# Brown sludge on my filter?



## Knight~Ryder (Dec 2, 2007)

So, I just cleaned my whole tank again. I took out all of the ornaments and started to brush off the brown algae (which was turning black). I took out the filter and when I pulled it out I noticed almost the whole filter was full of brown sludge (just caked on). I threw it out and began to wash out the casing of where the filter goes in, and using the white wire brush to go in the tube where the water hits the wheel. I have never seen it THAT dirty. *I thought maybe it was from over feeding?*

*So maybe the filter was so clogged it was causing the brown algae, is this possible? *

I also left out some ornaments as I realized it's just to much to have in the tank. Way to much stuff to clean too often.
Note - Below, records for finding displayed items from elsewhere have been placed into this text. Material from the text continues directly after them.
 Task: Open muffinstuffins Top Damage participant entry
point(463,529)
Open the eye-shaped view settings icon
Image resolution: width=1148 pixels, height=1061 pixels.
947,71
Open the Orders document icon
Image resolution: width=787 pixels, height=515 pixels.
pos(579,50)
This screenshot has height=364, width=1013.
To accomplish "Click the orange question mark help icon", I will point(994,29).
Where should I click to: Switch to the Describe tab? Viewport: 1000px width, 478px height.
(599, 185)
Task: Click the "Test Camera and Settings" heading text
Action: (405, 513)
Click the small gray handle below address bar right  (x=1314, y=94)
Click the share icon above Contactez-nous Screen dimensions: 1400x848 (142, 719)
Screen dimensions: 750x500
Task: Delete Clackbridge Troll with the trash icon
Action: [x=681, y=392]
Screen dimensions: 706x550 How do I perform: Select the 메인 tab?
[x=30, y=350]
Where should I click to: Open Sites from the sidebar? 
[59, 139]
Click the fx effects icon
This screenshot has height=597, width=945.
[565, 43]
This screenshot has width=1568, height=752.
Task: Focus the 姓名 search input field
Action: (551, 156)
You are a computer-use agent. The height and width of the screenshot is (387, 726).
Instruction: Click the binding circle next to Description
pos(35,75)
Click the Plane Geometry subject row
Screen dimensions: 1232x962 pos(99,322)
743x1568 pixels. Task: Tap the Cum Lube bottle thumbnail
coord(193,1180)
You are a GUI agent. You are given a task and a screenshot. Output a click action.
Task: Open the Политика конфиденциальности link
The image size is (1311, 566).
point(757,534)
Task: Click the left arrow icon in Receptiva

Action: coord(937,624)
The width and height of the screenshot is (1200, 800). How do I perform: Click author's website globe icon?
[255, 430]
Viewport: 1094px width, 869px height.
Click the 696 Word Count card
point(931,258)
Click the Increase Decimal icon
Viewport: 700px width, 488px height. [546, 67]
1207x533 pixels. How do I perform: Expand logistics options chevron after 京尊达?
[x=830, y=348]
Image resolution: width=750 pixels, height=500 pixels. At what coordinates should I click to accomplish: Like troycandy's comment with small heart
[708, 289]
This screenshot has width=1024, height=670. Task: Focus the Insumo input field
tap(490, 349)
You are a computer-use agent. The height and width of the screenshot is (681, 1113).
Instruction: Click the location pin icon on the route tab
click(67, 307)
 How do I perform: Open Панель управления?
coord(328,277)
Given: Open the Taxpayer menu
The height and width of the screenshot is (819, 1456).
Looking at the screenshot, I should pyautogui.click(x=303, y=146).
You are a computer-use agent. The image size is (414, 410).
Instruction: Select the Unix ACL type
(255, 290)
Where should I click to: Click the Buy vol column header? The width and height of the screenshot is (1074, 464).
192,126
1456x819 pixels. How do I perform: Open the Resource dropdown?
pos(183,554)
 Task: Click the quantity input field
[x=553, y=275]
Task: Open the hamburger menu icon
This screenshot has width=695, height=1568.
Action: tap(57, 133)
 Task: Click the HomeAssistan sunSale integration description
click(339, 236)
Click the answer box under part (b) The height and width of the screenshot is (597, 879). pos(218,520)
I spaced things out more and arranged it so that the fish are still fine. I don't want to have to deal with that problem again.

The good thing is, I found one oto still alive, and none of the other fish have been harmed or show signs of sickness for months now.


----------



## mousey (Jan 18, 2005)

I get brown sludge in the filters too. Don't worry about it too much-just rinse it out gently with old tank water. The fish seem to enjoy it if it gets loose in the tank. They eat it very quickly.


----------



## emc7 (Jul 23, 2005)

Yep, brown algae and/or uneaten food.


----------